### Tâche
Selon le texte sur l'assurance-emploi, quelle figure incarne par excellence le « mauvais pauvre » au Moyen Âge ?

Protection contre le chômage ou régulation du marché du travail

Revue Droits et libertés, Vol. 33, numéro 2, automne 2014

 

Benoit Marsan, militant du Mouvement Action Chômage de Montréal et doctorant en histoire à l’UQAM

 

Avec la réforme de la Loi sur l’assurance-emploi de 2013 se pose une fois de plus la question de la fonction d’une telle loi à l’égard de la protection des travailleuses et des travailleurs en chômage. Diane Finley, ministre fédérale des Ressources humaines et du Développement des compétences, déclarait alors : « [nous voulons] nous assurer que les McDonald’s de ce monde ne soient pas obligés de faire venir des travailleurs temporaires étrangers pour faire un travail que des Canadiens sur l’assurance-chômage peuvent faire »[1]. Bien que, pour le commun des mortels, l’assurance-emploi est perçue comme une mesure permettant d’assurer un revenu de remplacement lors de périodes plus ou moins longues de chômage, du côté des acteurs gouvernementaux et du patronat, ce programme est avant tout un mécanisme permettant d’encadrer et de réguler le marché du travail. Cette fonction n’est cependant pas nouvelle et s’inscrit dans des processus historiques bien antérieurs. Ce petit texte de réflexion propose donc de retracer quelques éléments centraux qui structurent les politiques et les systèmes d’assistance relatifs aux sans-emploi dans l’histoire occidentale, canadienne et québécoise. Ce bref retour permet de dégager certaines tendances qui sont toujours au cœur des politiques contemporaines en matière de chômage.

 

Le « pauvre méritant » et le « pauvre indigne »

Dès les 12e et 13e siècles se développent dans l’Occident chrétien des politiques d’assistance aux pauvres. Dans ce contexte émergent des institutions sociales, comme l’organisation de l’aumône, les orphelinats, les hôpitaux, etc. On observe alors les premiers exercices de classement et de sélection de celles et ceux qui doivent être assistés. Ils sont alors divisés en deux grandes catégories. Premièrement, le pauvre méritant est celle ou celui qui de par son état physique ou mental est jugé incapable de travailler (par exemple : le vieillard, le handicapé, le simple d’esprit, etc.). Quant à la deuxième catégorie, le pauvre indigne, il s’agit de celle ou celui qui est en état de travailler, mais se retrouve sans travail (le vagabond est la figure par excellence du « mauvais pauvre » au Moyen Âge). C’est ce dernier qui, jusqu’au 20e siècle, est la plupart du temps exclu en partie ou en totalité des mesures de secours. Bien entendu, les frontières entre ces deux catégories peuvent parfois paraître floues et se déplacent à travers les époques. Cette distinction est tributaire des formes sociales et juridiques qui encadrent le travail à travers l’histoire, ainsi que du contexte géographique et national. Les politiques d’assistance et de secours sont donc avant tout le reflet de l’organisation du travail[2].

### Enregistrements fournis

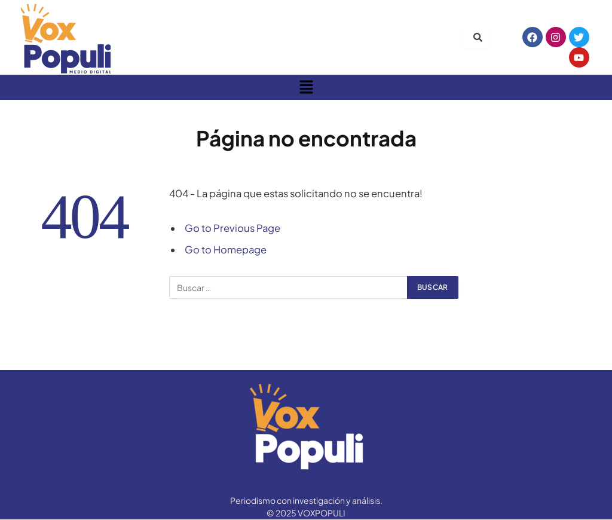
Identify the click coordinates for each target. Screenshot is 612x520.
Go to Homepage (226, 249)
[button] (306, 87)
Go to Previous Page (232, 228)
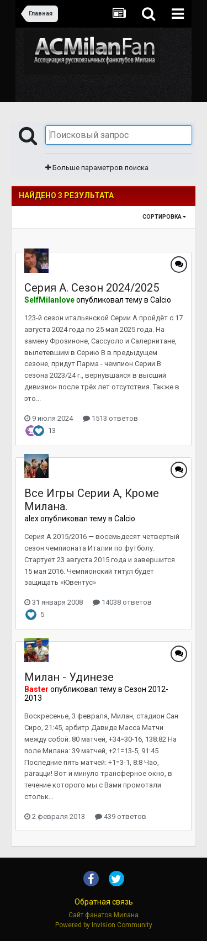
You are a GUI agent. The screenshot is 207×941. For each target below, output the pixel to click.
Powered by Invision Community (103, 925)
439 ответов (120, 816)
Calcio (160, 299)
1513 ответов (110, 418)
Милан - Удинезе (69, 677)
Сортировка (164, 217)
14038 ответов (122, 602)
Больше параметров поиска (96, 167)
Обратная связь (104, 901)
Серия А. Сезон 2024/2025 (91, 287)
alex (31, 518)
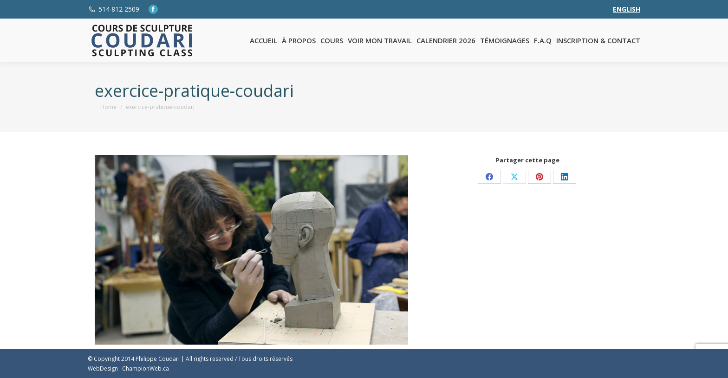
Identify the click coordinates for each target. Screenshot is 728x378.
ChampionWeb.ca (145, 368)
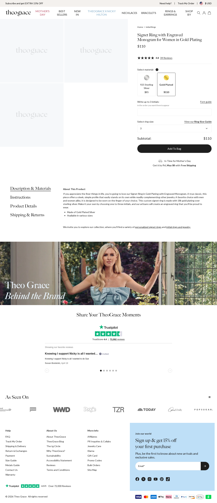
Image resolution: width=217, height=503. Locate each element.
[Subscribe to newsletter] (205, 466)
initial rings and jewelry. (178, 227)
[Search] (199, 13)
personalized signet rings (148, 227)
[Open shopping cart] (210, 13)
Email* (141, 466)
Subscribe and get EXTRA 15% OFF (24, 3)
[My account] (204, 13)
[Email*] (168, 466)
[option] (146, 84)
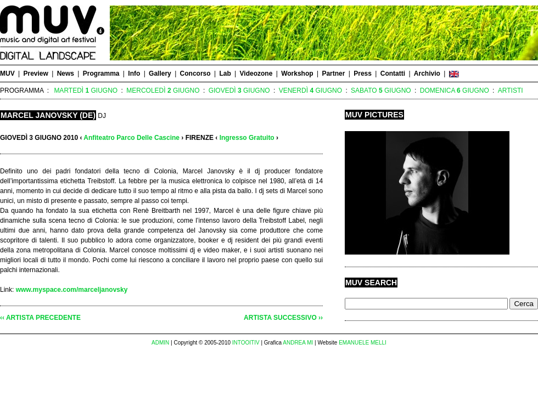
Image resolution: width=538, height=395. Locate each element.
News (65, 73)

### Réponse
Le vagabond.